Sedangkan dalam Hadits ada keterangan bahwa bumi itu ada tujuh lapis. Diceritakan dari Said bin Zaid: “Saya mendengar Rosulullah SAW bersabda:” Barang siapa yang mengurangi satu jengkal saja tanah seseorang dengan dholim, maka orang tersebut akan dikalungi tanah yang dikurangi tersebut sampai tujuh bumi . “( HR: Muslim).[4]
Dalam Hadits lain juga disebutkan, diriwayatkan oleh Imam Tirmidzi ra. dari Abu Hurairah ra.Berkata: ” Suatu hari Nabi Muhammad SAW bersama para sahabat, tiba-tiba ada mendung yang menaungi para sahabat, kemudian Nabi Muhammad bersabda: apakah kalian tidak tahu, apa yang ada diatas kita ini? Para sahabat berkata: Allah dan RosulNya yang lebih tahu. Rosulullah berkata: ini namanya ‘Anan (mendung), yang digiring oleh Allah kepada orang-orang yang tidak mau bersyukur dan menyembah Allah Swt. Aapa kalian tidak tahu apa yang ada diatas kalian semua? Para sahabat menjawab: Allah dan RosulNya lebih tahu. Kemudian Nabi bersabda: itu adalah langit dunia, seperti atap, yang dijaga oleh Allah agar tidak bisa jatuh, berapa jarak kita dengan langit dunia itu?Para sahabat menjawab: Allah dan Rosul-Nya lebih tahu. Lantas Rosulullah bersabda: antara kalian dan langit ini terpaut jarak lima ratus perjalanan kaki. Apa kalian tahu apa yang ada diatas langit dunia itu? Para sahabat menjawab: Allah dan Rosul-Nya yang lebih tahu. Rasulullah bersabda: langit kedua, yang antara langit kedua itu terpaut jarak perjalanan kaki lima ratus tahun, kemudian Nabi bertanya begitu seterusnya sampai berjumlah tujuh langit. Antara langit satu dan dan satunya terpaut jarak seperti jarak bumi dan langit pertama. Rasulullah kembali bersabda: apakah kalian tahu, apa yang ada diatas langit ke tujuh itu? Para sahabat menjawab: Allah dan RosulNya lebih tahu.Rosulullah bersabda: ketahuilah! Di atas langit ke tujuh itu adda ‘Arsy. Jarak antara langit ke tujuh dan ‘Arsy terpaut seperti jarak antara dua langit. Kemudian Rosululah bertanya lagi: apa kalian taahu apa yang ada di bawah kalian? Para sahabat menjawab: Allah dan RosulNya lebih tahu.Lantas Rosul bersabda: di bawah bumi massih ada bumi lain, anatar bumi satu dan satunya terpaut jarak lima ratus tahun perjalanan kaki. Demikian Rosulullah bersabda dan menjelaskan kepada para sahabat sampai terhitung tujuh bumi . Yang mana jarak antara bumi satu dengan satunya terpaut perjalanan kaki lima ratus tahun . ”[5] (HR. Tirmidzi)

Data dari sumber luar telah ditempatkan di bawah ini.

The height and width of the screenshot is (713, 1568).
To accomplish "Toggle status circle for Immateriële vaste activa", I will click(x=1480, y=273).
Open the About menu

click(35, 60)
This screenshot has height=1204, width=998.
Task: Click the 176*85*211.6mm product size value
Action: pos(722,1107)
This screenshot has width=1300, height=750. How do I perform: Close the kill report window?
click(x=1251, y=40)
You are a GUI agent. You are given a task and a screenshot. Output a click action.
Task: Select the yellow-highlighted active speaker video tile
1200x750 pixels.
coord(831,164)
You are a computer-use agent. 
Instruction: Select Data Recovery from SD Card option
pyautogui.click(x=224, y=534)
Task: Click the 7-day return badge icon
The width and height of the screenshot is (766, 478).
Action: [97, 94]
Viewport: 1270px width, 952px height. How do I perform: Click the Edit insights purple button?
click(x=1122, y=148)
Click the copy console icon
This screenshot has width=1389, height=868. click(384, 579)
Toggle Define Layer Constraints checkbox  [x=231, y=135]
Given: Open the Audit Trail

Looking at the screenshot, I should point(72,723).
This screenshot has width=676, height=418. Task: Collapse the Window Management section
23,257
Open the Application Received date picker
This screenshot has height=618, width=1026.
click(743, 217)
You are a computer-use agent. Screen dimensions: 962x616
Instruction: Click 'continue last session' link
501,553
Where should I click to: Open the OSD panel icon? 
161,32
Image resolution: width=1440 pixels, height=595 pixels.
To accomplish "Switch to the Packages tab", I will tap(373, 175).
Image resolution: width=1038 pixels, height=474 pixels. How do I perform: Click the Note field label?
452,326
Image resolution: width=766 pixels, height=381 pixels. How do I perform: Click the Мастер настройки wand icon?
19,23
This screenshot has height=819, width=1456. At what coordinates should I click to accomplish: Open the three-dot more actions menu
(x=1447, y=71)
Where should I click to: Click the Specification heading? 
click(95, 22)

Dengan demikian dapat disimpulkan bahwa selain langit yang banyak diterangkan memiliki tujuh lapis, begitu pula bumi yang juga ada tujuh lapis sebagaimana dijelaskan dalam dua hadits yang diriwayatkan oleh Imam Tirmidzi dan Imam Muslim.
Disini kami dapat sedikit memahami betapa besar kekuasaan Allah yang digambarkan dalam ayat 29 surat al-Baqarah ini, jelas dalam ayat ini bahwa Allah Maha Kuasa dengan segala apa yang diciptakannya. Betapa tidak Maha Kuasa …? langit, bumi dan seisinya yang merupakan ciptaannya terlihat begitu besar dimata kita. Maka sudah pasti bahwa yang menciptakan adalah suatu Dzat yang Maha Kuasa.
Berdasarkan penafsiran yang ada pada ayat 29 surat Al-Baqarah ini, yang menjelaskan tentang kekuasaan Allah SWT. Ayat ini memiliki hubungan dengan ayat sebelumnya yaitu ayat 28 dari surat Al-Baqarah yang juga menjelaskan tentang kekuasaan Allah SWT, asbabun nuzul ayat 29 ini juga berdasarkan apa yang terjadi dalam ayat sebelumnya yaitu ayat 28 yang berbunyi:
كيف تكفرون بالله وكنتم أمواتا فأحياكم ثم يميتكم ثم يحييكم ثم إليه ترجعون
Kedua ayat ini menjelaskan tentang kekuasaan Allah yang Maha Kuasa, yang mana mampu menghidupkan orang-orang sesudah mati dan Allahlah yang menciptakan Langit dan Bumi beserta isinya. Dari dua ayat ini dapat juga dikorelasikan dengan beberapa Asmaul Husna bagi Allah yang berbunyi, a. al- Mumitu , b. al- Muhyi , c. al- Kholiq , d. al’Alim.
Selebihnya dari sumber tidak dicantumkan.